New drugs are testing three approaches: enzyme blockers to stop the amyloid from forming; a drug called Alzemed to stop the amyloid from clumping and vaccines to help the immune system clean up the amyloid, CBS News medical correspondent Dr. Jon LaPook reports.

"We could be quite close to slowing or stopping the progression of disease," said Dr. Paul Aisen of Georgetown University said.

Ninety-year-old Mary McGoldrick is enrolled in a clinical trial for Alzehmed. She thinks it's working but researchers announced Monday they won't have conclusive results of this highly anticipated trial for another few weeks.

"I don't like not being able to remember what I'm supposed to do and it makes me mad," McGoldrick said.

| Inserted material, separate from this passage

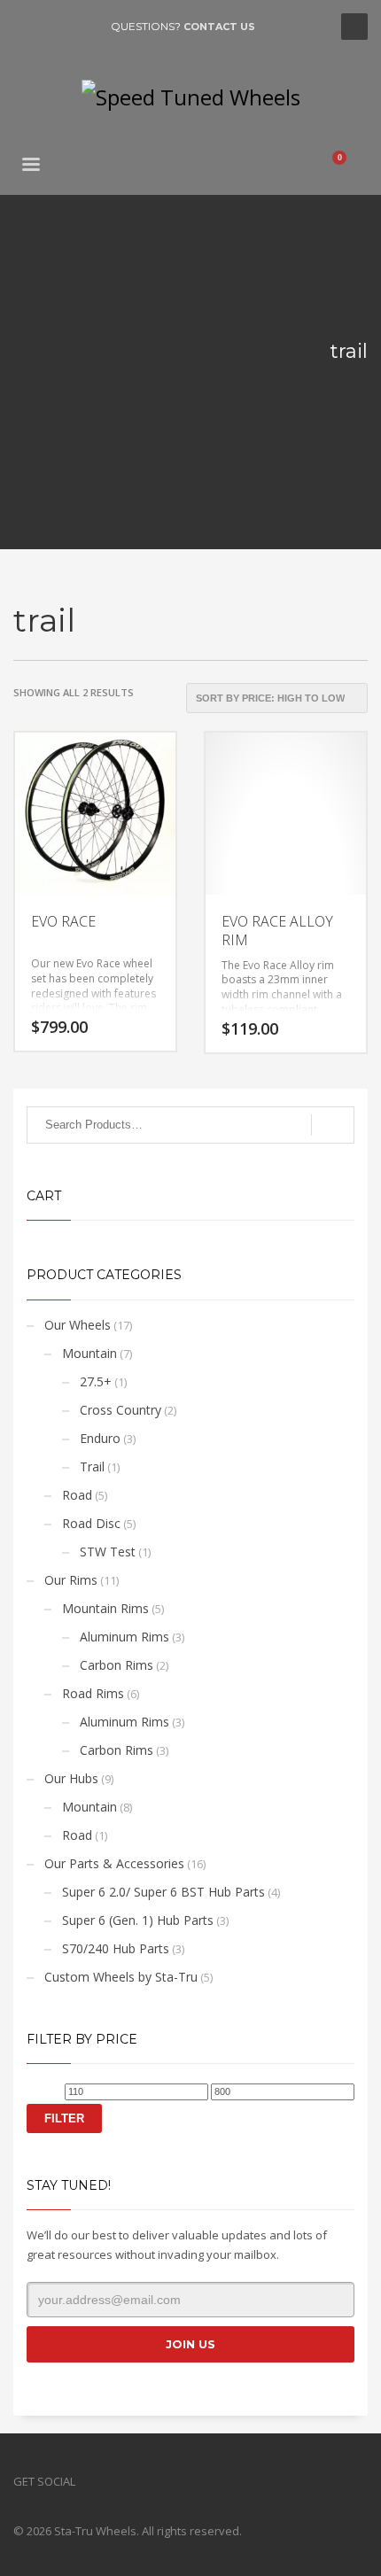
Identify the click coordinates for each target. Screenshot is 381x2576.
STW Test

There's other promising news: Improvements have been made in diagnosing the disease through brain scans and blood tests.

"Early diagnosis matters a lot because you want to catch the disease before it destroys brain cells," said Dr. Murali Doraiswamy of Duke Medical Center.

Doctors believe they will one day approach Alzheimer's the way they do heart disease — by identifying who is at risk and prescribing drugs and lifestyle changes to keep them healthy.

"We are very close to doing for the brain what we are already doing for the heart," said Doraiswamy.

This disease runs in McGoldrick's family.

There are about three dozen Alzheimer's drugs in the development pipeline.

Even if Alzemed is not the answer, she hopes one of the others will make her the last generation to struggle with this devastating disease.